The Oxford Companion to World War II | 2001 | | © The Oxford Companion to World War II 2001, originally published by Oxford University Press 2001. (Hide copyright information) Copyright

demography of the war.

1. The human disaster

The demographic disaster of the Second World War can never be precisely measured. All that can be done is to present some very rough estimates of military losses, civilian deaths arising from wartime policies, including the Nazi extermination of the Jews (see Final Solution), and civilian deaths resulting from other war-related causes.

The epicentre of military action, and therefore, of military losses, in the European war was the German–Soviet war. Perhaps 10 million Soviet servicemen died in the period 1941–5, the vast majority in the war against Hitler. Approximately three-quarters of all German losses, or roughly 3 million men, also occurred on the Eastern Front.
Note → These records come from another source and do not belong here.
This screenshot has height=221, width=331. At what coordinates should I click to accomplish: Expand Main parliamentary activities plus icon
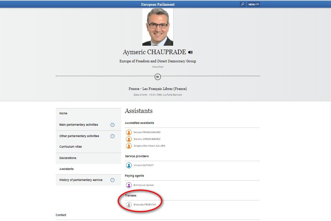point(112,125)
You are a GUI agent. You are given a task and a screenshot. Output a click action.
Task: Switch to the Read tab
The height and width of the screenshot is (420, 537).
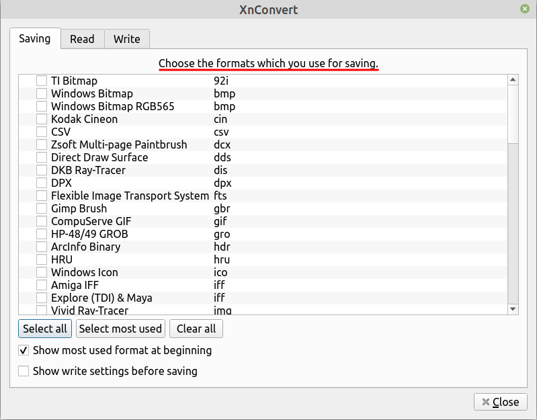pos(82,39)
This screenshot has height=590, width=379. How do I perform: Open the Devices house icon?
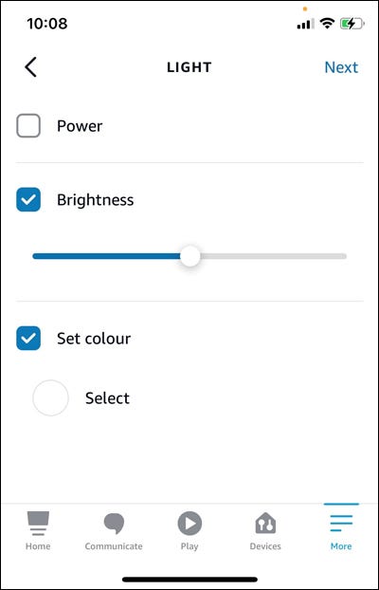coord(265,523)
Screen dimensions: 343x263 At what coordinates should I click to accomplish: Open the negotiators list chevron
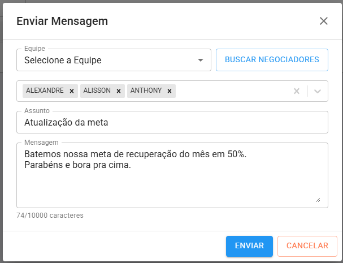tap(318, 91)
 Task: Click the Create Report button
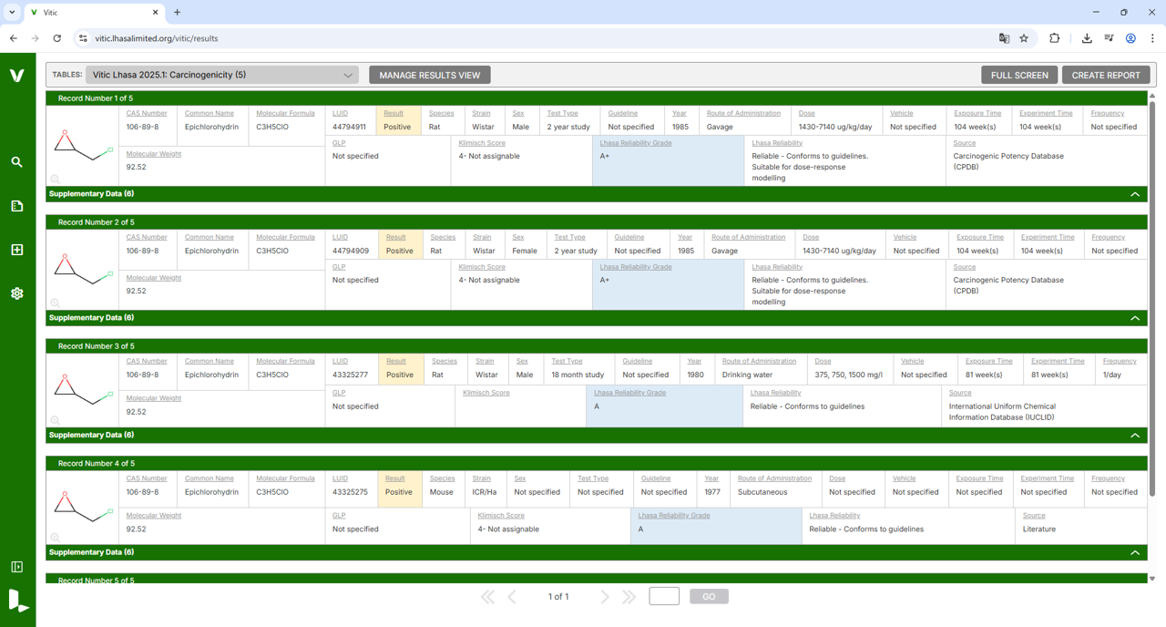click(x=1105, y=75)
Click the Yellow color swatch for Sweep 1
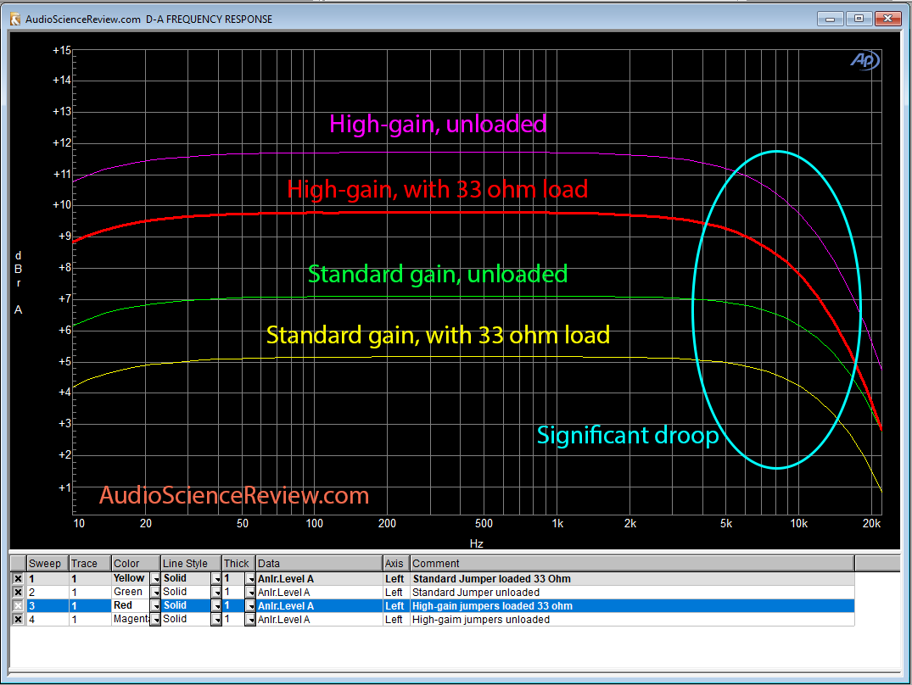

This level of casualties had never before been registered in the history of armed conflict. In other theatres of operation, statistics for military losses were of an order of magnitude that had been registered in the First World War. In the China incident alone approximately 2 million Japanese servicemen died, and a somewhat higher total—perhaps 2.5 million men—died in the Chinese armies arrayed against them. This is approximately the level of losses suffered by Germany, and by the UK and France, in the First World War.

Some casualty totals were higher in the Second World War than in the First. US losses were three times as high. Other countries, for instance Italy and Romania, suffered about the same levels of military loss in both conflicts, while French losses were significantly lower in 1939–45 than in 1914–18.

The extermination of 6 million Jews, the majority of whom had lived in Poland or the Soviet Union, was a direct outcome of the Second World War. The Nazis made genocide a prime instrument of state policy for the first time in history. The concentration camp system also claimed millions of non-Jewish victims, though their murder was not part of the same plan as that devised to rid Europe of Jews for ever.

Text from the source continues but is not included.